Wednesday, January 16, 2008

Why?

Why do I always get this looming feeling before finals start, that I'll die before they begin? It happens every year... Is dying easy? Why am I so shy, yet I always seek attention? Why must I do everything alone? Why can't anyone understand me? Why am I so weird? If I wanted to kill myself, could I go through with it? Why is there a poster of Orlando Bloom still on my wall? Why do I pretend to certain things? Why was I born? What is my destiny? What if I have no destiny? Why do I think it's weird every time a friend tells me they never want to get married? Why can't I let go? How can I be so bad at certain things (like violin and acting) yet I keep trying? Why am I always so uncomfortable?

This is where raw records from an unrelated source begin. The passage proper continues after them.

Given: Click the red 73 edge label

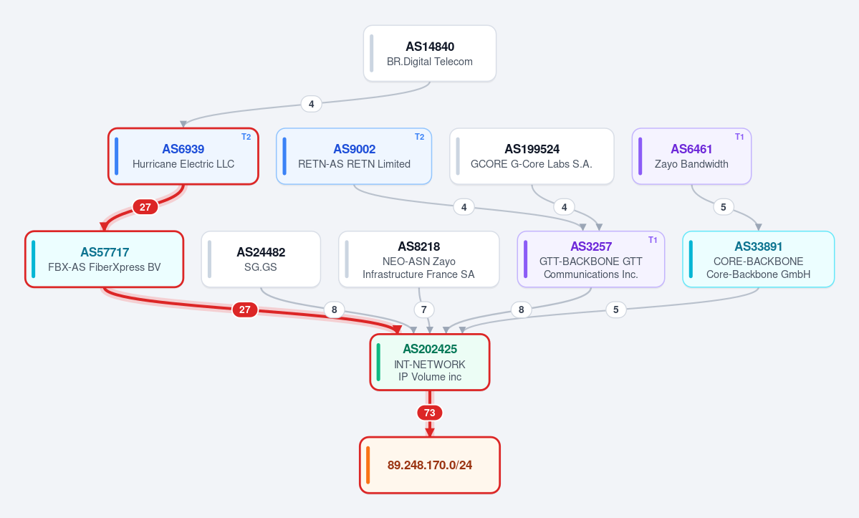Looking at the screenshot, I should [x=430, y=413].
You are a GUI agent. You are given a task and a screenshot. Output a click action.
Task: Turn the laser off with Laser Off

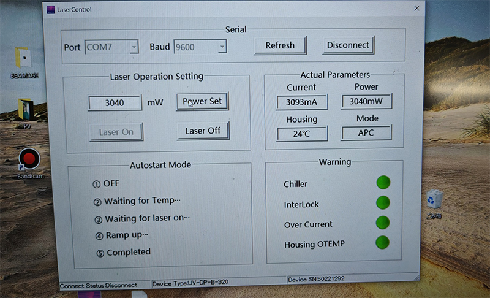click(x=203, y=131)
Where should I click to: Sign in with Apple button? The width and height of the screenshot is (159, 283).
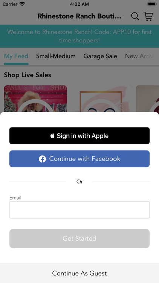click(x=80, y=136)
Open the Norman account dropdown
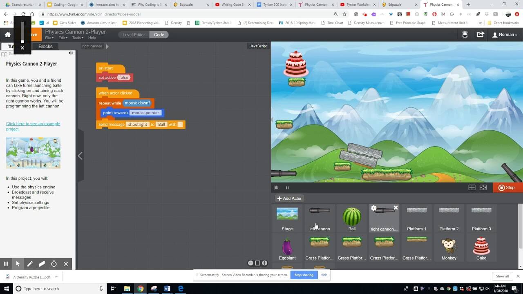523x294 pixels. click(x=505, y=34)
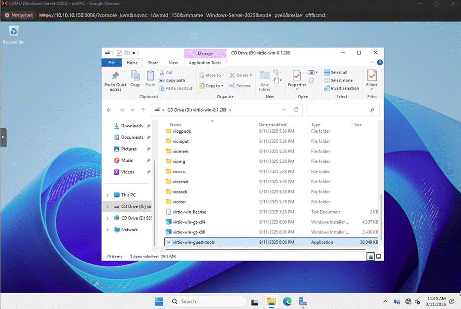The height and width of the screenshot is (309, 461).
Task: Click Pin to Quick access icon
Action: coord(115,76)
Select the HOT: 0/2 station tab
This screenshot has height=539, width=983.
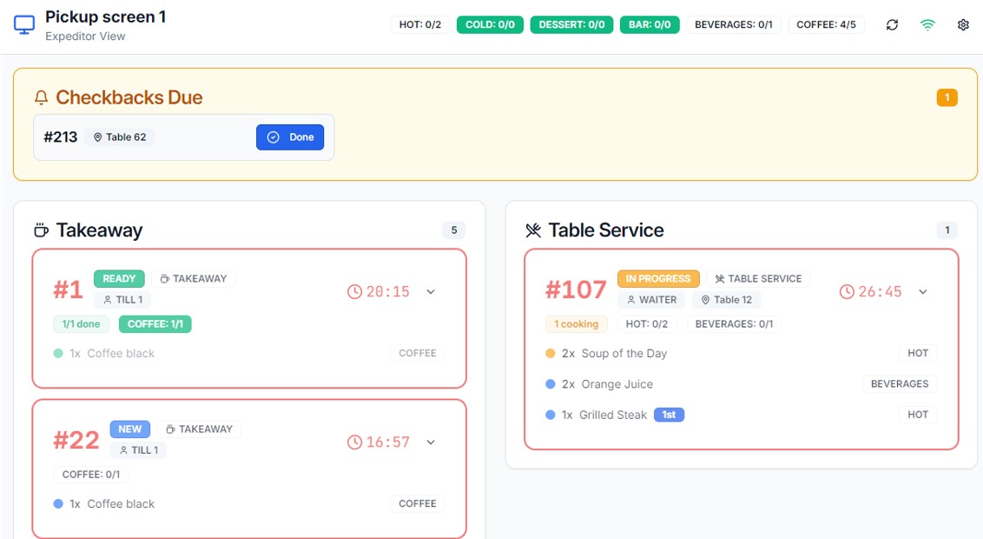pyautogui.click(x=420, y=24)
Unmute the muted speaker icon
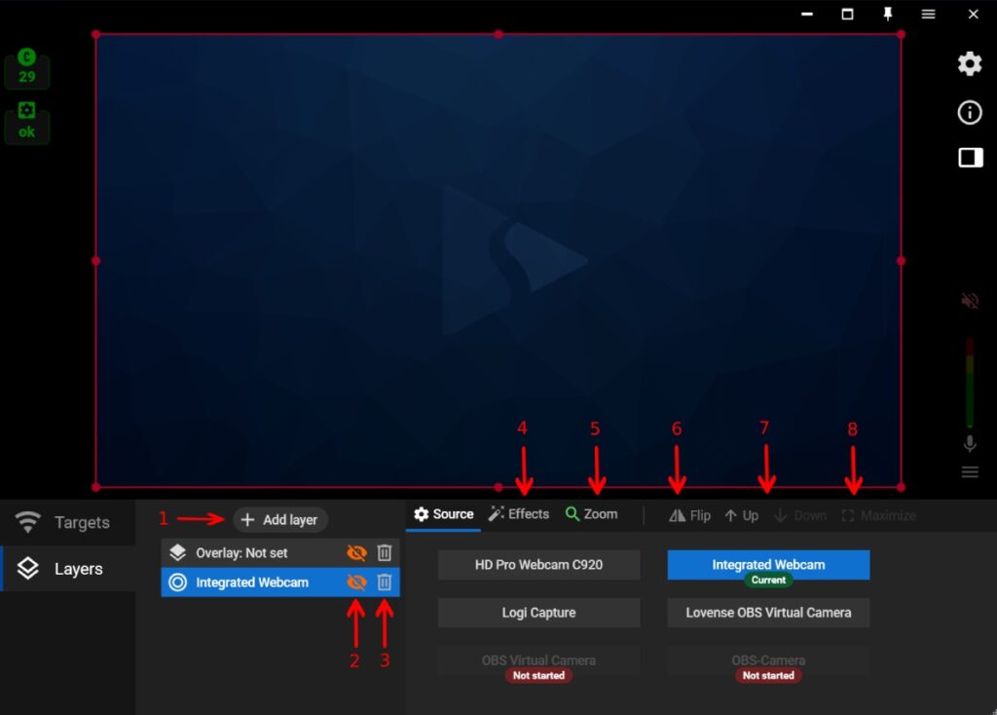Image resolution: width=997 pixels, height=715 pixels. (970, 301)
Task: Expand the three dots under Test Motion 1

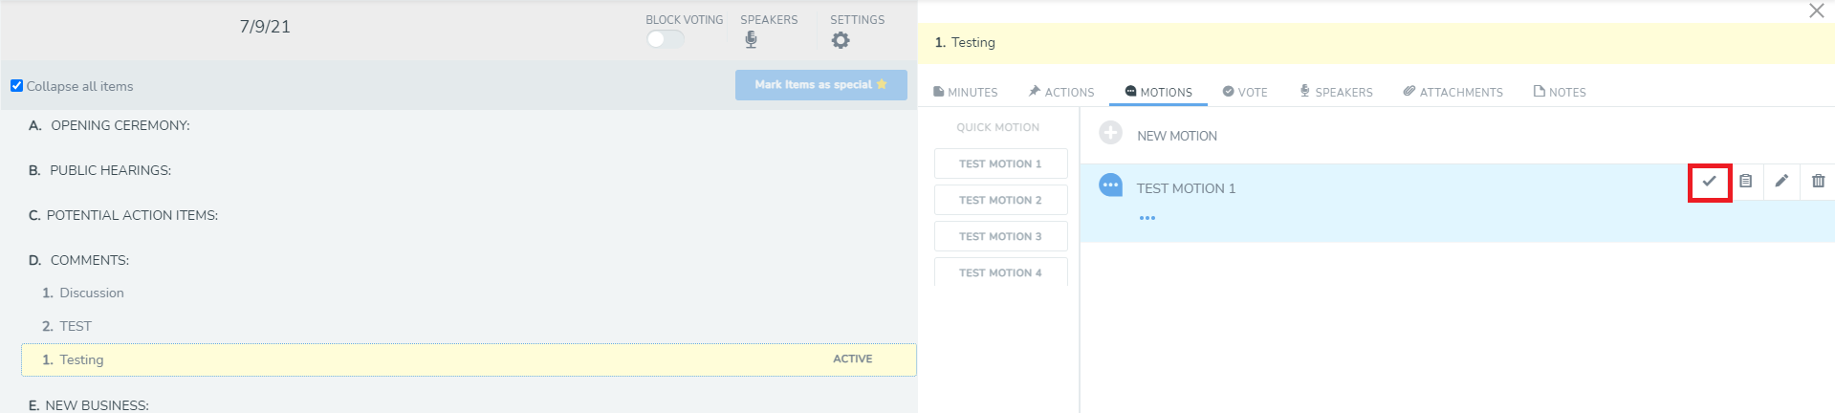Action: tap(1147, 218)
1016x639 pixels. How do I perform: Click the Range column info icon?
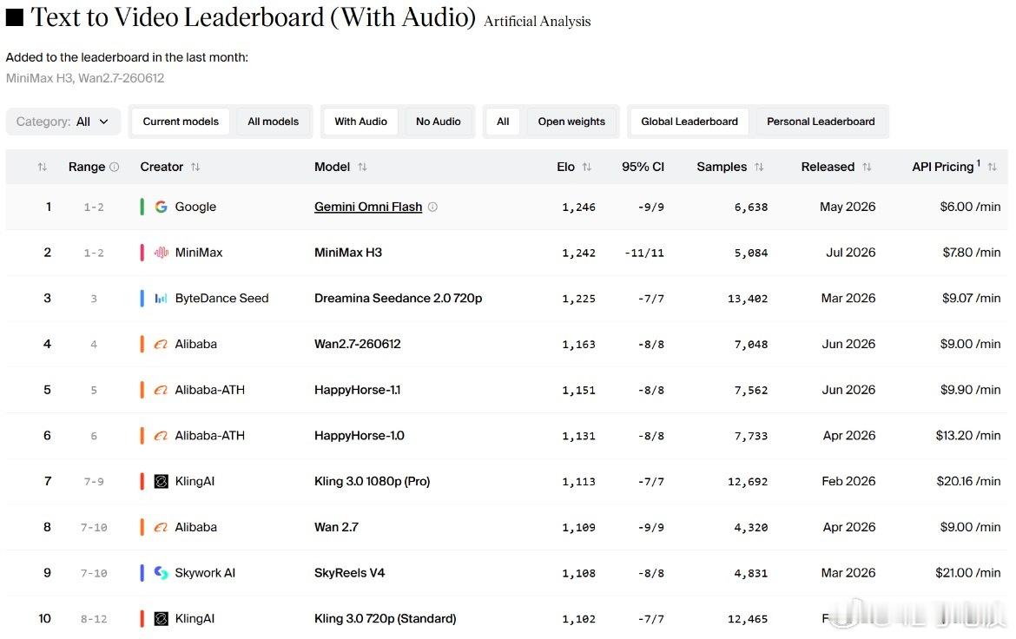114,168
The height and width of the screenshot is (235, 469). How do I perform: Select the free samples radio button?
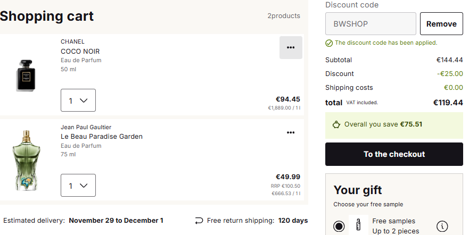click(x=339, y=226)
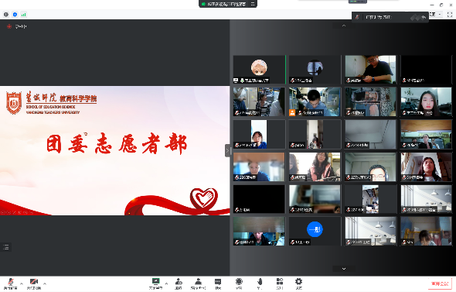Show previous page of participant videos
456x292 pixels.
pos(344,26)
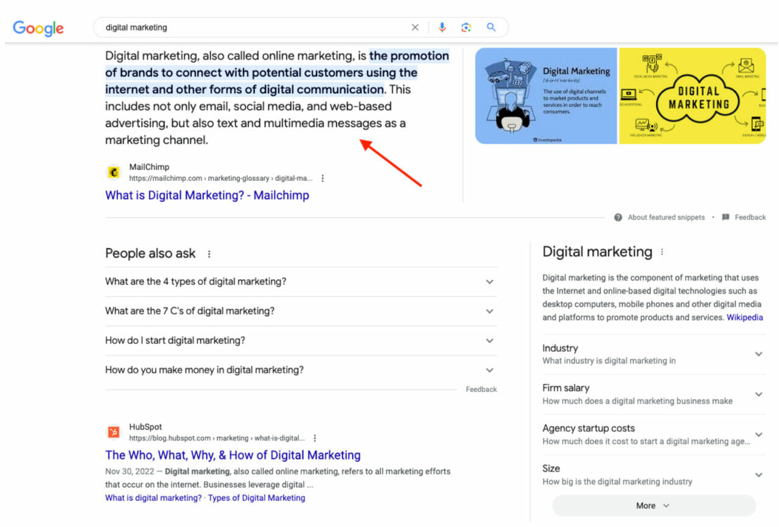779x527 pixels.
Task: Clear the search query with the X icon
Action: click(415, 27)

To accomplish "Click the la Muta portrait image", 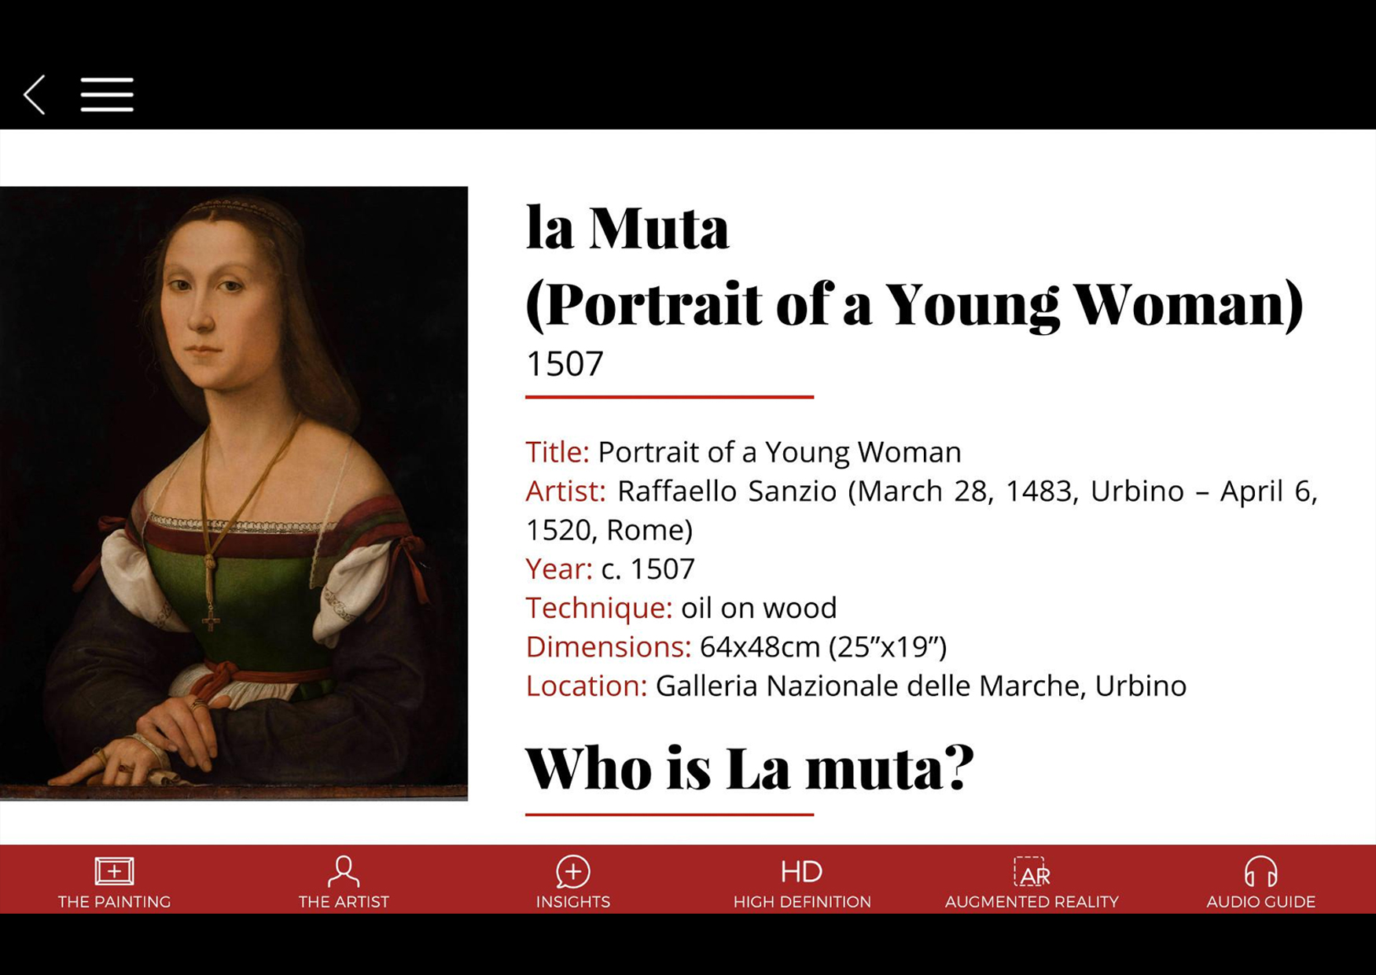I will pos(234,493).
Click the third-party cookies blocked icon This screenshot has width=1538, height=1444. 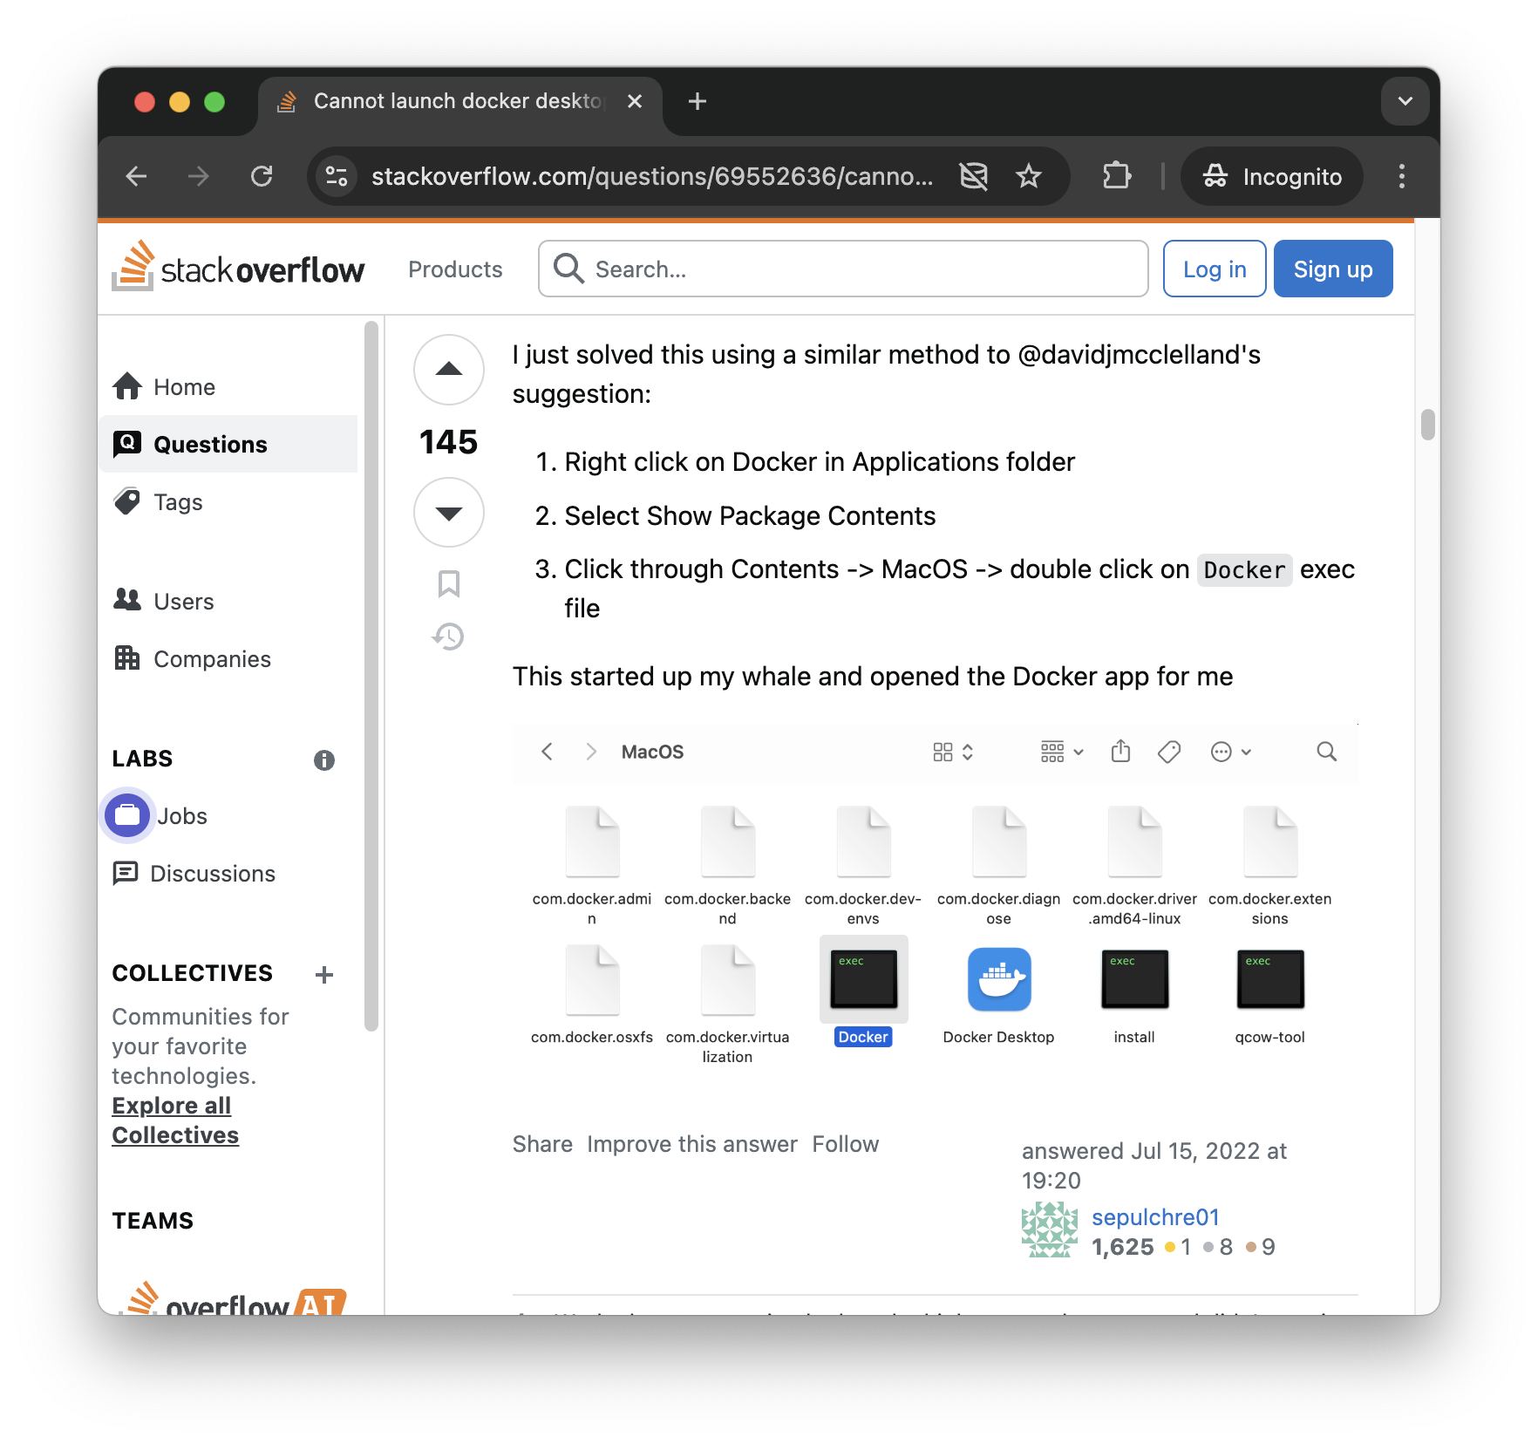click(973, 176)
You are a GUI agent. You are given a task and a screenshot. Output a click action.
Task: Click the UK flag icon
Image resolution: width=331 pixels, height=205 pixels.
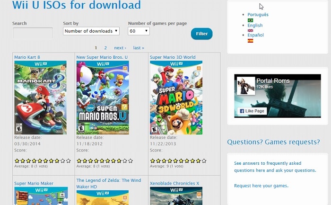coord(250,30)
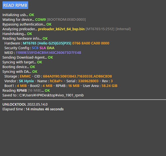Image resolution: width=166 pixels, height=156 pixels.
Task: Click the RPMB 16 MiB size value
Action: [x=74, y=86]
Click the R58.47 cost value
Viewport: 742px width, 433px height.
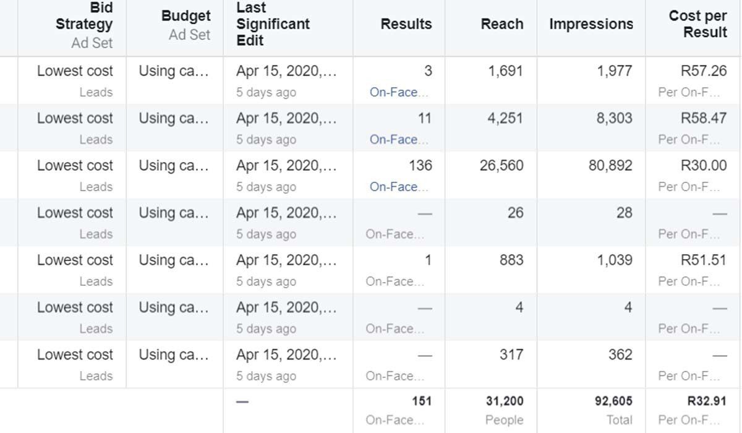point(704,118)
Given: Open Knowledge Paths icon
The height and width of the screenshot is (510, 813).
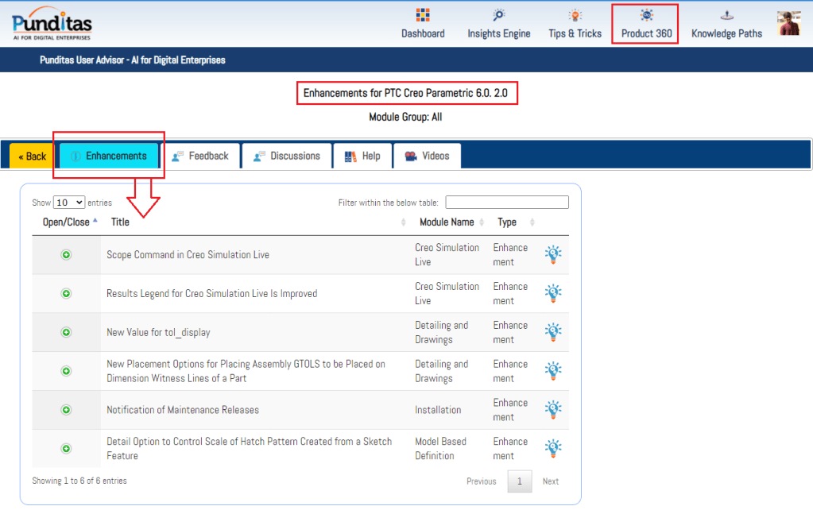Looking at the screenshot, I should (x=726, y=15).
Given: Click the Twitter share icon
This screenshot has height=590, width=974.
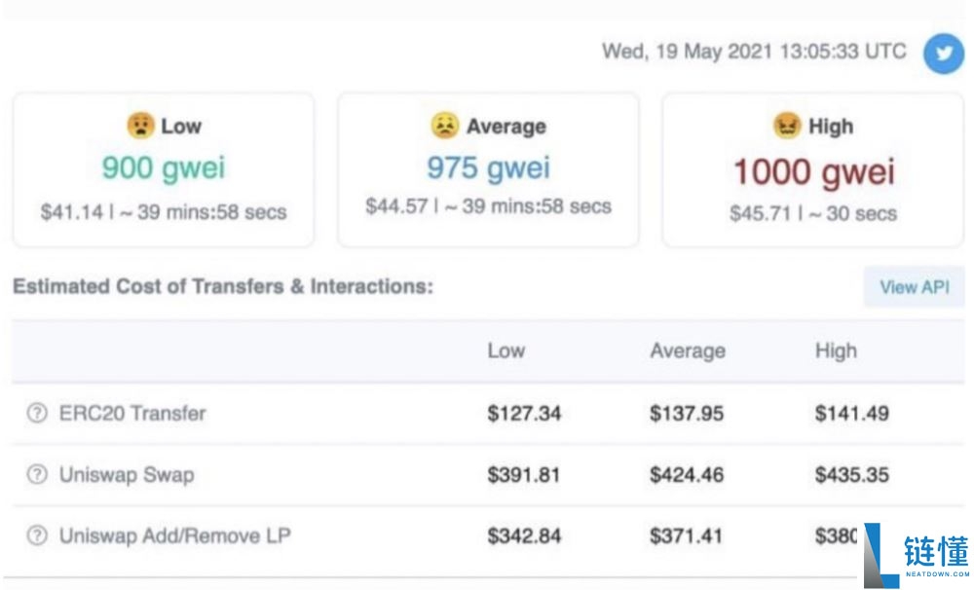Looking at the screenshot, I should point(942,54).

Why do I feel like everyone hates me, or finds me annoying, or an inconvenience?

Why should I care?

Sunday, January 13, 2008

As I was waking up this morning
I dreamt of sand pyramids
crashing into my wall like ocean waves
trying to bring me back to sleep.

Saturday, January 12, 2008

I found Dwight!

Friday, January 11, 2008

You write, I read your letters every night.
...All right, I skim them just to be polite.

I hope I like Fall Out Boy,
because Kelly just burned me
3 CDs! :D

The Pros and Cons of breathing. Pros: You live. Cons: What if you want to die?